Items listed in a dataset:
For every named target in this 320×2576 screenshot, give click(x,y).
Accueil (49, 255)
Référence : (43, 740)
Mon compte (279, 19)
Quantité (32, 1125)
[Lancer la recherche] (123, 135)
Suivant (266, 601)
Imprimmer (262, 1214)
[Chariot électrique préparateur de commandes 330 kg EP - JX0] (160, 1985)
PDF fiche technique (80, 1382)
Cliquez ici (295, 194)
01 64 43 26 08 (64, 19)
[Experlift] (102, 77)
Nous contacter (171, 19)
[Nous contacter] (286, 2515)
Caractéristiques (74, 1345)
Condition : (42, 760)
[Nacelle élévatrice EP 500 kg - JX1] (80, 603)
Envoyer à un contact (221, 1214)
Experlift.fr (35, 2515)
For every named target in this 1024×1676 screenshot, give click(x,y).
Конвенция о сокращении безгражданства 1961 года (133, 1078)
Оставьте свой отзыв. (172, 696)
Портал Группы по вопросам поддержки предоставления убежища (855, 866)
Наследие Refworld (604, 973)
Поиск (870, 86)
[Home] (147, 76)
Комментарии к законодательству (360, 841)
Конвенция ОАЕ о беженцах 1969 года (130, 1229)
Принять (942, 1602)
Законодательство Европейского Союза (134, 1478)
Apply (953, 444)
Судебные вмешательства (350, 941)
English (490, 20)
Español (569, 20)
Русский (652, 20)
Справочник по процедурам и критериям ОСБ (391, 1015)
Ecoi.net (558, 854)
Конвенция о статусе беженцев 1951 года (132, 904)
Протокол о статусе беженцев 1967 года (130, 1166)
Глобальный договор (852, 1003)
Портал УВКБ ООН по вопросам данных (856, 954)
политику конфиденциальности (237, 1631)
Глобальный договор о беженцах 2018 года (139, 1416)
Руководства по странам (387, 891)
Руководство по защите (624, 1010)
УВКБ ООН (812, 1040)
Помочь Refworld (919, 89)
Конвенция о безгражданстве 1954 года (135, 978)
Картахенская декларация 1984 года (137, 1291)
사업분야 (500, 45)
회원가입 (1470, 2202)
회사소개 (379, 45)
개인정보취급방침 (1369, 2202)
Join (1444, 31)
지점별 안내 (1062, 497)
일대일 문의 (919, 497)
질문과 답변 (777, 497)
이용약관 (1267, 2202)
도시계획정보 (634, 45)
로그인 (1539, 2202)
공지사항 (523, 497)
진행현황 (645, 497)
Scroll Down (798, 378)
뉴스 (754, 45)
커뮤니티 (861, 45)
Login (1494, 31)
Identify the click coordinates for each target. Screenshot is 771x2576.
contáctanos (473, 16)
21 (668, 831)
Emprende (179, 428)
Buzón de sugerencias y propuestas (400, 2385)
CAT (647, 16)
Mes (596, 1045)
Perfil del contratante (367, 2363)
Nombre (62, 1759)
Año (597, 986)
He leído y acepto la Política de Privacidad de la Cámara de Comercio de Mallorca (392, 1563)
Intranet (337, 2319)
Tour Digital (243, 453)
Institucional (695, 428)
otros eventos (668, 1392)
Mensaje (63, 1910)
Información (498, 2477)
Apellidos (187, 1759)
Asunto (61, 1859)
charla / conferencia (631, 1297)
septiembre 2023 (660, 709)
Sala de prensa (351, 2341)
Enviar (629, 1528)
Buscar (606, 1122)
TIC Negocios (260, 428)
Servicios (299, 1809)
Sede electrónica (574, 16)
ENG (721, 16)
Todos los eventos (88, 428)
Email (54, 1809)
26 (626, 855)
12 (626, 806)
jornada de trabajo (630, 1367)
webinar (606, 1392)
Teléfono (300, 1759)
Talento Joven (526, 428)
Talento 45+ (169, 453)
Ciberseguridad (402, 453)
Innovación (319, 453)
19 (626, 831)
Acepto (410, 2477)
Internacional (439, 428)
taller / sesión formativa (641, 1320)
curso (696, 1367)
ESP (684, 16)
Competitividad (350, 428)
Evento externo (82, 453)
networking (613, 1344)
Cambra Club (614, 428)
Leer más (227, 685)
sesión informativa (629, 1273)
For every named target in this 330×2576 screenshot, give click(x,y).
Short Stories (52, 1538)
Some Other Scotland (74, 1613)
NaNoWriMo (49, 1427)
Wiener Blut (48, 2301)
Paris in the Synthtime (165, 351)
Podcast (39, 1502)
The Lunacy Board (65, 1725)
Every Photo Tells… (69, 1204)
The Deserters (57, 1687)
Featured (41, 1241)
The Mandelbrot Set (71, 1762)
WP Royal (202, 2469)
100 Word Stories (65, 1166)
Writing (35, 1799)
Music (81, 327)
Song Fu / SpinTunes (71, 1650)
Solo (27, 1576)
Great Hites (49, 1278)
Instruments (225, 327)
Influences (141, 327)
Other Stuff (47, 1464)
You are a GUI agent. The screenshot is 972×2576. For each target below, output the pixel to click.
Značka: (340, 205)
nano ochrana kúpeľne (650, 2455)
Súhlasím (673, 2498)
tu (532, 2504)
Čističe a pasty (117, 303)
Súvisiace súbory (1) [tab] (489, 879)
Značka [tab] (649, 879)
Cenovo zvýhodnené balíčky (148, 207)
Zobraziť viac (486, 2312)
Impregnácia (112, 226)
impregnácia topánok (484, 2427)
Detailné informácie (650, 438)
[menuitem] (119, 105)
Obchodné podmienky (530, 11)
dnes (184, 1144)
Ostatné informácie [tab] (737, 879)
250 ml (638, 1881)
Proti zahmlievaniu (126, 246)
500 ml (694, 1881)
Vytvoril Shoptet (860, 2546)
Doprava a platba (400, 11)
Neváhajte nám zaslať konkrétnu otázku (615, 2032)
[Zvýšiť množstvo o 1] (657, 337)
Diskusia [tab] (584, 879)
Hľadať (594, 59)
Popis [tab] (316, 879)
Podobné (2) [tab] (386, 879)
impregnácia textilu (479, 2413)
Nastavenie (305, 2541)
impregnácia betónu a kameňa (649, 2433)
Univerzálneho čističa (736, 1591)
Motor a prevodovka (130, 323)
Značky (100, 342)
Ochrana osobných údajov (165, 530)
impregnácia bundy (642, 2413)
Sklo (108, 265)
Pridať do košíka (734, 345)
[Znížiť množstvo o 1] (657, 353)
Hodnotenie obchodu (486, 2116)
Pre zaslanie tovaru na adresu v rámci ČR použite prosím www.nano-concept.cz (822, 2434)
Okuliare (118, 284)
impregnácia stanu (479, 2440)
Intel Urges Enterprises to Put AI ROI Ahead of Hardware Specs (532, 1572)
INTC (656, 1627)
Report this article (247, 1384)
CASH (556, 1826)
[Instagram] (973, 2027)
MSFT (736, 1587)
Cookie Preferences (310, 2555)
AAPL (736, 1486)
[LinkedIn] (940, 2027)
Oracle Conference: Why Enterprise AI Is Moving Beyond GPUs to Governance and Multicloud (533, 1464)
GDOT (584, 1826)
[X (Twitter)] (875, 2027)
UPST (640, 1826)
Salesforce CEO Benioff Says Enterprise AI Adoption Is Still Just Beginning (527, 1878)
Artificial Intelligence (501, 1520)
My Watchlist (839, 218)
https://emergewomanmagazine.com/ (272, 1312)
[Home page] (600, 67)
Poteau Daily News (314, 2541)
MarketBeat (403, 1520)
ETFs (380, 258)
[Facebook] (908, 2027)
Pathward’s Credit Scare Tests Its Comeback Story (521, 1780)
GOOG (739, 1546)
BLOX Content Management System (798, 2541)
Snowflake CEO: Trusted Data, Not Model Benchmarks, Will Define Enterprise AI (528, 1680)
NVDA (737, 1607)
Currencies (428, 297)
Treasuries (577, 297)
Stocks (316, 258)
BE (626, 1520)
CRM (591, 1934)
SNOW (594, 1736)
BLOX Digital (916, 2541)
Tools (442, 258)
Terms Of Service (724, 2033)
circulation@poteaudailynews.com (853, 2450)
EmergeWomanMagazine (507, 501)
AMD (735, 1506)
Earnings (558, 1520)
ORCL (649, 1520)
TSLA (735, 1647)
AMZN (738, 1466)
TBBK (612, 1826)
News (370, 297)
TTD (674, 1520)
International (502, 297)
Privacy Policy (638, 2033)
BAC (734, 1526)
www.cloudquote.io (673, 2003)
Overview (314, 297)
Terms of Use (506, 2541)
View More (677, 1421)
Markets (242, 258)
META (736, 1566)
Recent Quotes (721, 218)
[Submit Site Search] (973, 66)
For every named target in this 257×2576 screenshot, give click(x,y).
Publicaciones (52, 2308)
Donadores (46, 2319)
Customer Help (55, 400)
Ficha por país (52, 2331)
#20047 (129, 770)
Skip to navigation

What the task asks:
In the data above, start at the line that has "nano ochrana kúpeľne (650, 2455)", stop after the line that has "Univerzálneho čističa (736, 1591)", and print every line in between exactly as it stands.

Result:
nano ochrana kúpeľne (650, 2455)
Súhlasím (673, 2498)
tu (532, 2504)
Čističe a pasty (117, 303)
Súvisiace súbory (1) [tab] (489, 879)
Značka [tab] (649, 879)
Cenovo zvýhodnené balíčky (148, 207)
Zobraziť viac (486, 2312)
Impregnácia (112, 226)
impregnácia topánok (484, 2427)
Detailné informácie (650, 438)
[menuitem] (119, 105)
Obchodné podmienky (530, 11)
dnes (184, 1144)
Ostatné informácie [tab] (737, 879)
250 ml (638, 1881)
Proti zahmlievaniu (126, 246)
500 ml (694, 1881)
Vytvoril Shoptet (860, 2546)
Doprava a platba (400, 11)
Neváhajte nám zaslať konkrétnu otázku (615, 2032)
[Zvýšiť množstvo o 1] (657, 337)
Diskusia [tab] (584, 879)
Hľadať (594, 59)
Popis [tab] (316, 879)
Podobné (2) [tab] (386, 879)
impregnácia textilu (479, 2413)
Nastavenie (305, 2541)
impregnácia betónu a kameňa (649, 2433)
Univerzálneho čističa (736, 1591)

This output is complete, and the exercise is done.